Limited number of striped bass starting to appear in Brewer

Posted July 02, 2010, at 7:53 p.m.
Last modified Jan. 29, 2011, at 12:26 p.m.

For the past several weeks I’ve talked to avid fishermen, monitored saltwater message boards and made regular drive-by surveys of a couple of spots that have traditionally drawn shore anglers interested in catching a striped bass or two.

The question I wanted answered: Are the stripers coming back to the Penobscot this year?

Time was, two or three years ago, you’d have a hard time finding a place to park at one of those hotspots, which is located on Route 15 in South Brewer.

After a couple of years when stripers have been hard to find, things have changed, and until Thursday, I hadn’t seen a single striper angler on the shores of the Penobscot during my twice-a-week forays afield.

Now, it appears that times are changing. On Thursday, a pair of anglers were in that South Brewer park, tossing lures or dunking blood worms.

Also on Thursday, I received an e-mail report that was moderately encouraging.

Toby Martin, a master Maine guide who has been fishing the Penobscot for stripers, checked in with a report that may send anglers scurrying to the banks of our storied home river.

“They are in, but only in small numbers,” Martin wrote. “Up until June 30 I [hadn’t] been able to hook any, [but] we launched at the North Brewer boat ramp and fished for two hours [and] landed four. Two were under 20 inches, one was 24 and the big boy was 33 inches and 14 pounds. That’s the largest striper I’ve taken on the river ever, and that’s 30-plus years of fishing.”

Martin said that catching a few stripers was encouraging after the fish were virtually nonexistent in the Penobscot recently.

“The last two years we were skunked, none showed up,” Martin wrote. “I’m reluctant to reveal exactly where we landed them, but I think [it] is safe to say anywhere on the river would be good if you can find where the current rips around ledges and rocks.”

Now, before you start thinking that I’m poaching the hard-earned knowledge of a hard-working guide, let me assure you that’s not the case.

The river is big, after all. There’s plenty of room for all of us (especially if we avoid the obviously popular shore locations).

“Feel free to use this info any way you wish,” Martin concluded.

Thanks to Martin for the report. Here’s hoping you and yours can put some of that information to good use on this holiday weekend.

Have fun, and be careful.

Bear study update

A couple weeks ago, I took you along on a trip with Department of Inland Fisheries & Wildlife biologist Randy Cross as he live-trapped black bears as part of the state’s long-running bear research project.

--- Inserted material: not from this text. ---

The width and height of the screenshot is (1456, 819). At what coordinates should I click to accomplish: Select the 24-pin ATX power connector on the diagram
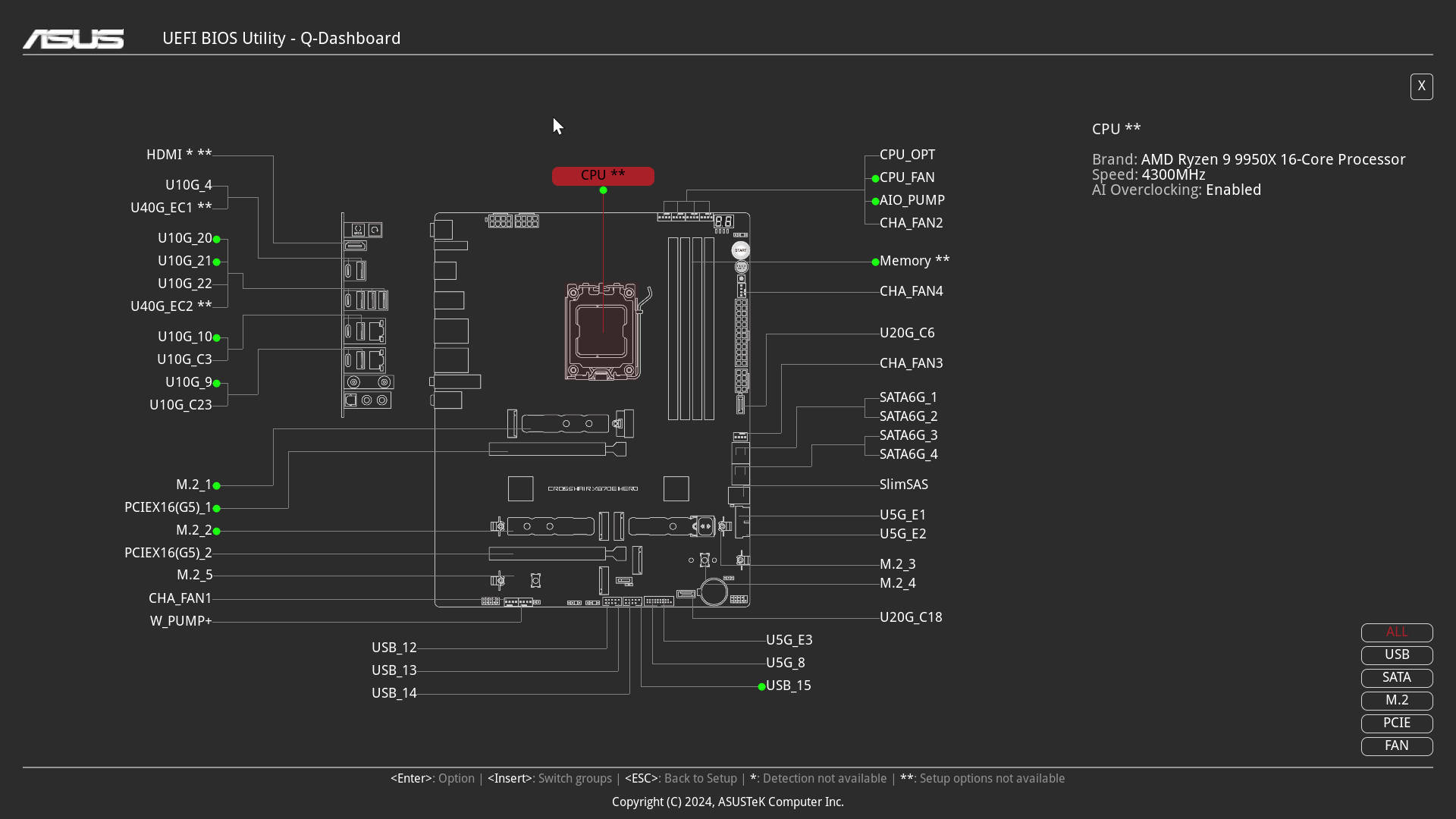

The DIF&W snares bears during the spring and early summer, hoping to catch new females and fit them with radio collars. Those females then become part of the study group, and Cross and his colleagues visit female bears in their dens for more study during the winter months.

Male bears are tagged for identification purposes and weighed, and hair samples are taken for genetic or physiochemical analyses.

Earlier this week I received an e-mail from Cross, who passed along a summary of the 2010 trapping season.

I’ve had a lot of feedback after the original story and thought readers might appreciate an update on the work Cross and his colleagues recently completed.

Cross explained that the crew began tending snares on May 13 and continued for 43 straight days, until June 24.

“We set up traps at 92 sites, 46 in Township 35 (46 captures), 27 in Township 36 (30 captures), seven in Township 41 (six captures), 10 in Township 42 (13 captures) and two in Township 29 (four captures),” Cross wrote.

The crew accumulated 3,434 snare-nights during the trapping season, meaning it took a total of 34.7 snare-nights for each single capture.

“We confined most of our snares to the northern portion of the [Down East] study area in an effort to recover missing GPS collars,” Cross wrote. “We also placed three GPS collars on females as part of our ongoing effort to calculate the study area density.”

Cross said the snares were tripped 321 times during the 43 days, and 99 bears were actually captured. Five moose (including one moose calf) also ended up in the snares.

Of the bears that Cross and his crew snared, 28 were new to the study.

Among the captures, 12 yearling bears, which are still learning to avoid hazards (like snares) ended up being trapped a total of 23 times, Cross said.

“One male yearling was captured five times and his brother was captured three times,” Cross reported.

Cross said 16 radio collars were fitted on female bears. Some of those collars were put on bears new to the study, and some replaced old or non-functioning collars on bears the crew had already been studying. By the end of the trapping period, biologists had increased their study group to 42 females with active collars in the study area.

Of the 31 bears that previously had been trapped and fitted with collars in the study area, the crew successfully captured 19.

Four male bears weighed more than 300 pounds, according to Cross, and the biggest bear was a 365-pounder that was more than 21 years old.